The intricate cellular and molecular mechanisms underlying TB-DM comorbidity highlight a complex interplay that significantly impacts global health outcomes. Multi-omic approaches—including genomics, transcriptomics, proteomics, lipidomics, and metabolomics—offer crucial insights into immune dysfunction and inflammatory pathways in TB-DM patients. Cellular immunology studies reveal that DM impairs macrophage and neutrophil function, weakens cytokine signaling, and alters T-cell responses, increasing susceptibility to TB. Genetic variants, such as polymorphisms in IL-6 and IL-18, may predispose individuals to TB-DM, emphasizing the need for personalized medicine. Transcriptomic research indicates that TB-DM is characterized by chronic inflammation and dysregulated immune pathways, while proteomic studies suggest that changes in complement and coagulation cascades may be linked to lipid metabolism abnormalities. Lipidomic and metabolomic analyses further highlight disruptions in glycerophospholipids, bile acids, and carbohydrate metabolism, underscoring DM’s profound impact on TB pathophysiology.[1]

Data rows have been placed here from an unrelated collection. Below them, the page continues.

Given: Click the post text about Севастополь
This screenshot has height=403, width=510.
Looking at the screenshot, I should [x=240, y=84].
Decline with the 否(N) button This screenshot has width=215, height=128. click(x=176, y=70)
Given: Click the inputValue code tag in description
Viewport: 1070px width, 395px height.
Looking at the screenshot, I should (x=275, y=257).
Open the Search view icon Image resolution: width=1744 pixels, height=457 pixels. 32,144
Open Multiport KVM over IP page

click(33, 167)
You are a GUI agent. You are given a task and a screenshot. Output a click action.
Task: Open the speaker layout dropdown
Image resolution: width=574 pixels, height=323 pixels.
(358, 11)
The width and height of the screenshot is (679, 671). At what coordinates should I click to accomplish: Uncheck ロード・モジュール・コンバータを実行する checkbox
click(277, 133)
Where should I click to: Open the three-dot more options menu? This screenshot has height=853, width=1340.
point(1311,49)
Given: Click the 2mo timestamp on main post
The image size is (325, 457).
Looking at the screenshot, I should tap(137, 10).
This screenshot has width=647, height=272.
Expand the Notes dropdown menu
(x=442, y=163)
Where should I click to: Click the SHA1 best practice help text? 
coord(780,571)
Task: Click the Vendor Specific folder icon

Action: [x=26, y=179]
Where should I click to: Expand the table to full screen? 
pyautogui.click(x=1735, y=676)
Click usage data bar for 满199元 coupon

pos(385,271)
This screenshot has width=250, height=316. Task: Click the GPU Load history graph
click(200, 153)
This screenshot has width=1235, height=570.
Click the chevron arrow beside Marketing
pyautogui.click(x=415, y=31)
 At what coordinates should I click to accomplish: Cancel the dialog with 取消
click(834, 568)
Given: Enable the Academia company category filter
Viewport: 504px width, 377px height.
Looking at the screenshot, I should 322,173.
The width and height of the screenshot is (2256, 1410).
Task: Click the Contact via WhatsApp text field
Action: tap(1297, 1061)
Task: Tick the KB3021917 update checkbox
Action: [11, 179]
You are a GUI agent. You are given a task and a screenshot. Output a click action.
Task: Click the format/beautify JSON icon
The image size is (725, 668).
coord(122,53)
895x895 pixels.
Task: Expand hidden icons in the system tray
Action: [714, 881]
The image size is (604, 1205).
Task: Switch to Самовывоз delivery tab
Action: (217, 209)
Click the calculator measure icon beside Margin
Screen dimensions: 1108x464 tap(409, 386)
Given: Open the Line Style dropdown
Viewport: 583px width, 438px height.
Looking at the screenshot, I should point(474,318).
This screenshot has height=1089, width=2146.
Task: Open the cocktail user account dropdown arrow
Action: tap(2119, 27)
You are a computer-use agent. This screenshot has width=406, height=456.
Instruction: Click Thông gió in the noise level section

Beyond molecular mechanisms, epidemiological data underscore the significant prevalence of DM among TB patients, influenced by factors such as age, socio-economic status, lifestyle, family history, and hypertension. However, regional disparities in TB-DM comorbidity remain underexplored, necessitating investments in molecular epidemiology to tailor public health interventions. The bidirectional nature of TB-DM complicates clinical management, as DM correlates with higher mycobacterial loads and distinctive lung damage, accelerating disease progression. Integrated health strategies—including routine TB screening for DM patients, reciprocal screening, and expanded research into TB transmission dynamics—are essential. Investigating how DM-related multimorbidities shape inflammatory profiles could refine biomarker discovery and treatment approaches, improving patient outcomes.[1]

Advancements in single-cell analysis and multi-omic integration hold promise for transforming TB-DM management by offering deeper insights into immune dysfunction and potential therapeutic targets. Combining genetic, molecular, and clinical data could enable predictive models for disease progression and treatment response. Additionally, the potential development of TB vaccines tailored for immunocompromised populations may emerge from a refined understanding of TB-DM-specific immune alterations. Comprehensive risk scores incorporating socio-demographic, lifestyle, and clinical data could further optimize precision public health interventions. A multidisciplinary approach that integrates epidemiological, clinical, and multi-omic research is crucial to unravel the complexities of TB-DM, paving the way for more effective diagnostic tools, personalized treatments, and improved global health strategies.[1]

References: 

1. Araujo-Pereira, M., Vinhaes, C.L., Barreto-Duarte, B., Villalva-Serra, K., Queiroz, A.T.L., & Andrade, B.B. (2024). Intersecting epidemics: Deciphering the complexities of tuberculosis-diabetes comorbidity. Frontiers in Tuberculosis, 2, Article 1487793. 

2. Boadu, A.A., Yeboah-Manu, M., Osei-Wusu, S. and Yeboah-Manu, D., 2024. Tuberculosis and diabetes mellitus: The complexity of the comorbid interactions. International Journal of Infectious Diseases, p.107140.